» **TO DO**: Please carry on the description of Seneca Financial Corp.'s common stock from the point where it stops.

Description of Common Stock
Description of Common Stock
General. Seneca Financial Corp. is authorized to issue 19,000,000 shares of common stock having a par value of $0.01 per share. Each share of Seneca Financial Corp.’s common stock has the same relative rights as, and is identical in all respects with, each other share of common stock. As of December 31, 2019, Seneca Financial Corp. had 1,912,959 shares of common stock outstanding. Presented below is a description of the features of Seneca Financial Corp.’s common stock.

» **COLLECTED MATERIAL**:
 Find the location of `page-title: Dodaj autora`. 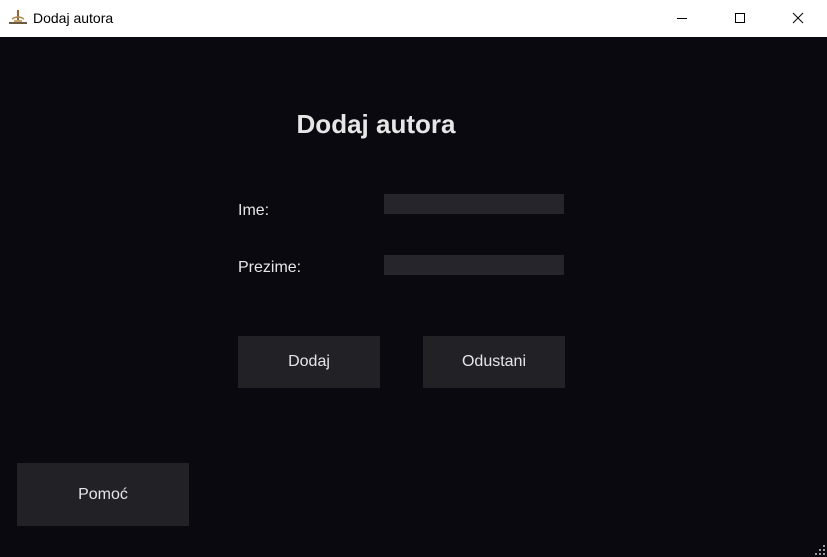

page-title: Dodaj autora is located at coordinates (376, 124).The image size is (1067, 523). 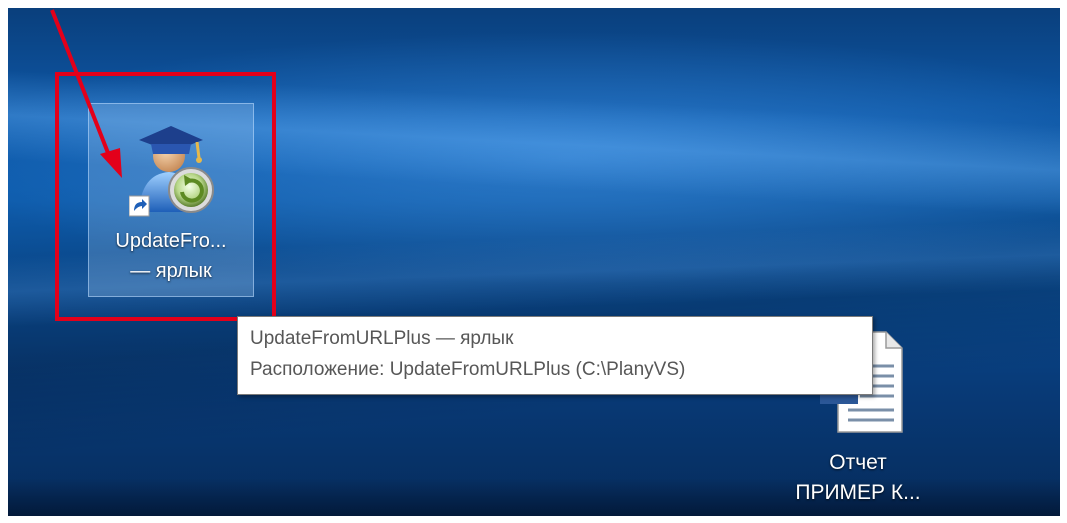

» **OUTPUT FOR THIS TASK**:
Dividends. Seneca Financial Corp. can pay dividends if, as and when declared by its board of directors, subject to compliance with limitations which are imposed by law. The holders of common stock of Seneca Financial Corp. will be entitled to receive and share equally in such dividends as may be declared by the board of directors of Seneca Financial Corp. out of funds legally available therefor. The Federal Reserve Board has issued a policy statement regarding the payment of dividends by holding companies. In general, the policy provides that dividends should be paid only out of current earnings and only if the prospective rate of earnings retention by the holding company appears consistent with the organization’s capital needs, asset quality and overall supervisory financial condition. Separate regulatory guidance provides for prior consultation with Federal Reserve Bank staff concerning dividends in certain circumstances such as where the company’s net income for the past four quarters, net of dividends previously paid over that period, is insufficient to fully fund the dividend or the company’s overall rate or earnings retention is inconsistent with the company’s capital needs and overall financial condition. The ability of a savings and loan holding company to pay dividends may be restricted if a subsidiary savings association becomes undercapitalized.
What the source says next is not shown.